Auf den ersten Blick sieht das „ArtLab“ des Instituts aus wie ein normaler Konzertsaal: Theatersessel, Bühne, Schallschutz. Doch der Raum ist gespickt mit Technik, die die Reaktionen des Publikums aufzeichnet. Es gibt Kameras für Gestik und Mimik, Mikrofone für Applaus oder Raunen. Bei Bedarf werden Tablet-Computer verteilt, auf denen die Zuhörer Fragen beantworten.

Rund 90 Mitarbeiter arbeiten an dem Institut, erst drei der vier Direktorenposten sind besetzt: eine Musikwissenschaftlerin, ein Literaturwissenschaftler und ein Neurowissenschaftler sind schon da, ein experimenteller Psychologe wird noch gesucht. Die Forscher nähern sich ihrem Thema von verschiedenen Seiten: Wie wirkt ein Text, ein Musikstück, ein Bild, ein Film auf uns? Ästhetik definieren die MPI-Mitarbeiter als „die Wissenschaft von der Wahrnehmung und Bewertung“.
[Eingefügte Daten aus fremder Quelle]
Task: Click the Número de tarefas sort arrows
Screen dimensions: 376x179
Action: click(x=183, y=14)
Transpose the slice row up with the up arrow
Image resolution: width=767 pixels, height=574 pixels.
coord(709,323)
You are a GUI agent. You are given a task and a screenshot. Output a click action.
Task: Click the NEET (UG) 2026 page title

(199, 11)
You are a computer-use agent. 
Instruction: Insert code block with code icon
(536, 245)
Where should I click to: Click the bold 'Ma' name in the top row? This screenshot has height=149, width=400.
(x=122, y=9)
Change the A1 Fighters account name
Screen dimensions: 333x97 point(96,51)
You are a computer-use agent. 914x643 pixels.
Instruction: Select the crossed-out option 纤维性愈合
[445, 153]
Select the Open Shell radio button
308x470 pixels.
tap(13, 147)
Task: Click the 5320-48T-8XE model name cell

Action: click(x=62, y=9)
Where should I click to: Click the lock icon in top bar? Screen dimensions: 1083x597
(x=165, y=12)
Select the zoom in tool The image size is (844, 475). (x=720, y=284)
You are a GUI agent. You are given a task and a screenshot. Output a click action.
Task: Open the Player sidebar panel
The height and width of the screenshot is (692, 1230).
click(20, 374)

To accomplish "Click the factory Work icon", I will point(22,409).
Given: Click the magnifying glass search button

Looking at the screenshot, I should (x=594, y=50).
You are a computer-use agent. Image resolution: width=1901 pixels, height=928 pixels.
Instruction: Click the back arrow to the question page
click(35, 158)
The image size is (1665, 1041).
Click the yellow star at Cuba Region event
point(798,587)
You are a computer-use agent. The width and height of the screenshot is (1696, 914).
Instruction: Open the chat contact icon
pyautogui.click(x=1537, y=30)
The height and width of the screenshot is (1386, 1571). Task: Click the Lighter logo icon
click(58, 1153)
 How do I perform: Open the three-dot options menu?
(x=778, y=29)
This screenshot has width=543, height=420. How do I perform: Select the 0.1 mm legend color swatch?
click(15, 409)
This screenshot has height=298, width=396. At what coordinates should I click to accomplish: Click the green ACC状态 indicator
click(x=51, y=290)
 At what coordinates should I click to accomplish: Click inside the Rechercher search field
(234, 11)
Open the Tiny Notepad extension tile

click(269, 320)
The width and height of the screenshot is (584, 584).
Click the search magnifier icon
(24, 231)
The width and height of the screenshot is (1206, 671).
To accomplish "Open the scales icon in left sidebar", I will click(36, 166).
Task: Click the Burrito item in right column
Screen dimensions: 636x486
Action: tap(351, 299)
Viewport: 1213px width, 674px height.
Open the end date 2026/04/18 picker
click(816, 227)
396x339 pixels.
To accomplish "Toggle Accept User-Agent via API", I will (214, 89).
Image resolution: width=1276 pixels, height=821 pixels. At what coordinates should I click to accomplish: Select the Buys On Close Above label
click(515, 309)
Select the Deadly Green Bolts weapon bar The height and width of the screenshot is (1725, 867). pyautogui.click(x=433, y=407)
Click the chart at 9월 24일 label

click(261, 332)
Im EEG-Labor tragen die Testpersonen eine Haube mit Elektroden auf dem Kopf. Die zeichnet die Aktivität von Nervenzellen im Gehirn auf. Im Raum nebenan verfolgt ein „Eye-Tracker“ die Augenbewegungen eines Studenten, der gerade einen Text liest. Wie lange er auf welches Wort schaut, ist ein Indiz für Aufmerksamkeit, wie Labor-Leiter Cornelius Abel erklärt.

Herzschlag, Atemtiefe, das Hochziehen einer Augenbraue oder das Aufrichten der kleinen Härchen am Arm – messen kann man das sicher, aber welchen Zusammenhang gibt es zwischen Körperreaktionen und ästhetischem Empfinden? Dafür kombinieren die Forscher die objektiven Daten, die der Körper liefert, mit den subjektiven Auskünften der Teilnehmer.

Was der Literaturwissenschaftler Winfried Menninghaus und die Musikwissenschaftlerin Melanie Wald-Fuhrmann herausfinden, geht weit über „Das finde ich schön“ oder „Das gefällt mir nicht“ hinaus. „Die Geisteswissenschaften stellen ästhetische Theorien auf. Wir überprüfen sie“, sagt Wald-Fuhrmann.

In einer – noch nicht publizierten – Studie ging es um die Frage, ob sich positive und negative Gefühle beim Kunstgenuss aufheben. Genau das Gegenteil war der Fall: Die Messkurven für die körperlichten Reaktionen bei negativen und bei positiven Affekten hatten ihre Höhepunkte fast immer zur gleichen Zeit. Gemessen wurden Gänsehaut und Stirnrunzeln, während den Testpersonen Gedichte vorgelesen wurden. Germanist Menninghaus zieht daraus den Schluss, „dass Traurigkeit einen starken Beitrag zum Lustempfinden leistet“.

Zu einer verblüffenden Erkenntnis kam ein Mitarbeiter des Instituts, als er das Publikum von Trash-Filmen befragte: Wer schaut sich solchen Mist an, war die Ausgangsfrage. Es waren überdurchschnittlich gebildete Zuschauer, die sich für ein breites Spektrum an Kunst und Medien interessieren. Sie langweilen sich bei Mainstream-Filmen und haben Spaß, Anti-Filme mit ironischer Distanz zu betrachten, die miese Machart zu analysieren, Zitate und Anspielungen zu entdecken.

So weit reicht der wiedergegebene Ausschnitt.